- **INSTRUCTIONS FOR THE TASK**
Look for "Instruction: Click the value 温州市卫生健康委员会" in the entries below. Write out that line and all later lines exactly, ending with the final one.

---------- DATA FOR PROCESSING ----------

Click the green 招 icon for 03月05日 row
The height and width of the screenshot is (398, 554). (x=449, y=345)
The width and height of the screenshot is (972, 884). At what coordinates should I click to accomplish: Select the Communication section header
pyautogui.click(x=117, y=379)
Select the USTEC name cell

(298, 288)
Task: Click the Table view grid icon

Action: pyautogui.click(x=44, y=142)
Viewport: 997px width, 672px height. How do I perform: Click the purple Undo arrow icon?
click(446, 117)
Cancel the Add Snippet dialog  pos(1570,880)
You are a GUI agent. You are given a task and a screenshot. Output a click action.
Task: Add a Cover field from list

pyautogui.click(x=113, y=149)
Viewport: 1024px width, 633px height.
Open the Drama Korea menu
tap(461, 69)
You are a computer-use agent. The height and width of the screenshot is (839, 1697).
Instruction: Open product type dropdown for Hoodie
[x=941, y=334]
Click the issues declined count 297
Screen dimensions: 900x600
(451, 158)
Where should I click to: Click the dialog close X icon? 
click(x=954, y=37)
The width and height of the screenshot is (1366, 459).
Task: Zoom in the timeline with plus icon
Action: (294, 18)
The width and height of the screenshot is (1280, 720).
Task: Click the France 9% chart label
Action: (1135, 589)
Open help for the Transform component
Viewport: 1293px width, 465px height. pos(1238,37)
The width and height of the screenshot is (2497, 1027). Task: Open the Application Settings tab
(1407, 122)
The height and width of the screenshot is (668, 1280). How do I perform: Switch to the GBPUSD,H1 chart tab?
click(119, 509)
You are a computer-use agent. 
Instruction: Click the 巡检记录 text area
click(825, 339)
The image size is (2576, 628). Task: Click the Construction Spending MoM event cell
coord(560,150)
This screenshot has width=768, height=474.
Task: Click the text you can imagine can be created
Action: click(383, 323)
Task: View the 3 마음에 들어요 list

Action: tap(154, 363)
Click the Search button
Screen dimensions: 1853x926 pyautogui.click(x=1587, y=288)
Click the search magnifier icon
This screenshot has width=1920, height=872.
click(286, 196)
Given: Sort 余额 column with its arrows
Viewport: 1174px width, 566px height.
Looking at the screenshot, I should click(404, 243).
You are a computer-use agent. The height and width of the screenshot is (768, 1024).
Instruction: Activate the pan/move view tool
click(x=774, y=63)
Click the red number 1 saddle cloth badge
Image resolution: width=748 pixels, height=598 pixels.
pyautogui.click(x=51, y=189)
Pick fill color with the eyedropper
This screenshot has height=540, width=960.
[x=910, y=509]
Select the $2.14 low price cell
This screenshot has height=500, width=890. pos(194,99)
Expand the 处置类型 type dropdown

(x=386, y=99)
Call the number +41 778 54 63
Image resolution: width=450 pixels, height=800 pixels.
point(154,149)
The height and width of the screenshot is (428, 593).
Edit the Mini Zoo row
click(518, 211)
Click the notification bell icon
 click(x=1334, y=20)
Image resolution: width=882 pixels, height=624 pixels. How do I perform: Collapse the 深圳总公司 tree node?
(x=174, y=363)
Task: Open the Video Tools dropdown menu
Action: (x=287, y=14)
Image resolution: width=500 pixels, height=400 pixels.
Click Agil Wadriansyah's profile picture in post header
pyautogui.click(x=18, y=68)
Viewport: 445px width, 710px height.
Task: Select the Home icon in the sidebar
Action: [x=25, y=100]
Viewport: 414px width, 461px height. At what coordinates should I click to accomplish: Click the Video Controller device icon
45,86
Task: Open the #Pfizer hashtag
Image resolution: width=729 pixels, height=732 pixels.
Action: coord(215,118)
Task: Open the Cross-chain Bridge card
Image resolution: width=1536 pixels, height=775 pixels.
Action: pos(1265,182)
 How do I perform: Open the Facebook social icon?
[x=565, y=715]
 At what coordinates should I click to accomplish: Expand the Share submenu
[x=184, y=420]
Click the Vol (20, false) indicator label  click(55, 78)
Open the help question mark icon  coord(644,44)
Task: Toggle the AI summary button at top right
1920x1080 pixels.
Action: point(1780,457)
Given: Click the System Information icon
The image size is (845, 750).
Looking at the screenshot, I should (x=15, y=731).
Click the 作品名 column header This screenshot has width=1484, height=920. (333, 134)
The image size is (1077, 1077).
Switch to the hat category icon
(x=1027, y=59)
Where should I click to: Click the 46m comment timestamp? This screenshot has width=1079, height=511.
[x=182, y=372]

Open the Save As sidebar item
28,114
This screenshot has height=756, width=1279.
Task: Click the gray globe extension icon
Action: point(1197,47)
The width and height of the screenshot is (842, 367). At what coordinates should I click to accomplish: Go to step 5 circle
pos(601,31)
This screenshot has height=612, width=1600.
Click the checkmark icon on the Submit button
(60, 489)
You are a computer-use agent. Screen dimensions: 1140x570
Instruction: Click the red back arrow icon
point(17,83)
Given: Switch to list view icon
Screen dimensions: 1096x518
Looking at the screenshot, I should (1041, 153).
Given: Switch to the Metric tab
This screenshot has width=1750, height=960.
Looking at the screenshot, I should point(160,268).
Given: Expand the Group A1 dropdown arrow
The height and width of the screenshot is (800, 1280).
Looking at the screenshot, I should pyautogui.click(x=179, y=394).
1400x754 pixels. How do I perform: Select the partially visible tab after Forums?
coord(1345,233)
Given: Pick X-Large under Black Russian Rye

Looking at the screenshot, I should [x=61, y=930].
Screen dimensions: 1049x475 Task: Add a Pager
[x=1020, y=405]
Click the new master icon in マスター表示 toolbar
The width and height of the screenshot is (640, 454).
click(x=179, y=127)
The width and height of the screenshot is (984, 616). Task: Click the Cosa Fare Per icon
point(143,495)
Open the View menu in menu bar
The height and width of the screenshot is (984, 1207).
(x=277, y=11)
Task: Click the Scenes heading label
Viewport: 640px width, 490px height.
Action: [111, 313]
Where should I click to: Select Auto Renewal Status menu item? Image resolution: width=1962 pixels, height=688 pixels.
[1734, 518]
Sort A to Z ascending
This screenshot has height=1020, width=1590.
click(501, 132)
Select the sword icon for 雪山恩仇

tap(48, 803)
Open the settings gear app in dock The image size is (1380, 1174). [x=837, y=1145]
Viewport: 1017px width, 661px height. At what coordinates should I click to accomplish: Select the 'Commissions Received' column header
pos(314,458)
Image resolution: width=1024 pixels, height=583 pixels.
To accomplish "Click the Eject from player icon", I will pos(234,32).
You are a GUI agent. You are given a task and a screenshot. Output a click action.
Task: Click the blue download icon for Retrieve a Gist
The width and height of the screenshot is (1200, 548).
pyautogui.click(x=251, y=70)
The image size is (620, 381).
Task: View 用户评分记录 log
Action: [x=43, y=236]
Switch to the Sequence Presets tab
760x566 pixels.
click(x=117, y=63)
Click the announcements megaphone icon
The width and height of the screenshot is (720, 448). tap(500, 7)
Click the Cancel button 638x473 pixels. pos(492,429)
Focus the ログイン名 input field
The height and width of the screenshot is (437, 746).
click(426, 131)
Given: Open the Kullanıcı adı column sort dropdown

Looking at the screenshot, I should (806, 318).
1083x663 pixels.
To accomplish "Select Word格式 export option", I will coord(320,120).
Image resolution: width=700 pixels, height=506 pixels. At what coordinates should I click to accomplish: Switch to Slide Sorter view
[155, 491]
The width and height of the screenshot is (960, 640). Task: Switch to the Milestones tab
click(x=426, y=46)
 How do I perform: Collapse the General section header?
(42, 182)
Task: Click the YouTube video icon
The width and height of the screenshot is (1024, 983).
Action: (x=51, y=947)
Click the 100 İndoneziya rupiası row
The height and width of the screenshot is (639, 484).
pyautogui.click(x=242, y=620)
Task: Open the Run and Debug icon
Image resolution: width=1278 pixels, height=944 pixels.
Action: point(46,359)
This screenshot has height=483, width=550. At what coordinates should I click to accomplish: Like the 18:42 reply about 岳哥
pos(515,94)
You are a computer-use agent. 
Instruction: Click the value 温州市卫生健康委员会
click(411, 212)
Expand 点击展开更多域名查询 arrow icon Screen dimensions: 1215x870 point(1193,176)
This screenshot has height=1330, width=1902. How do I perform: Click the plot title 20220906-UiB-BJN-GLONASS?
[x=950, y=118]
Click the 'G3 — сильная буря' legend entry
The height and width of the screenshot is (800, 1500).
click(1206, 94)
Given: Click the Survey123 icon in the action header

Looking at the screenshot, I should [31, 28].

----------

- **TASK SOLUTION**
Instruction: Click the value 温州市卫生健康委员会
click(411, 212)
Expand 点击展开更多域名查询 arrow icon Screen dimensions: 1215x870 point(1193,176)
This screenshot has height=1330, width=1902. How do I perform: Click the plot title 20220906-UiB-BJN-GLONASS?
[x=950, y=118]
Click the 'G3 — сильная буря' legend entry
The height and width of the screenshot is (800, 1500).
click(1206, 94)
Given: Click the Survey123 icon in the action header

Looking at the screenshot, I should [31, 28].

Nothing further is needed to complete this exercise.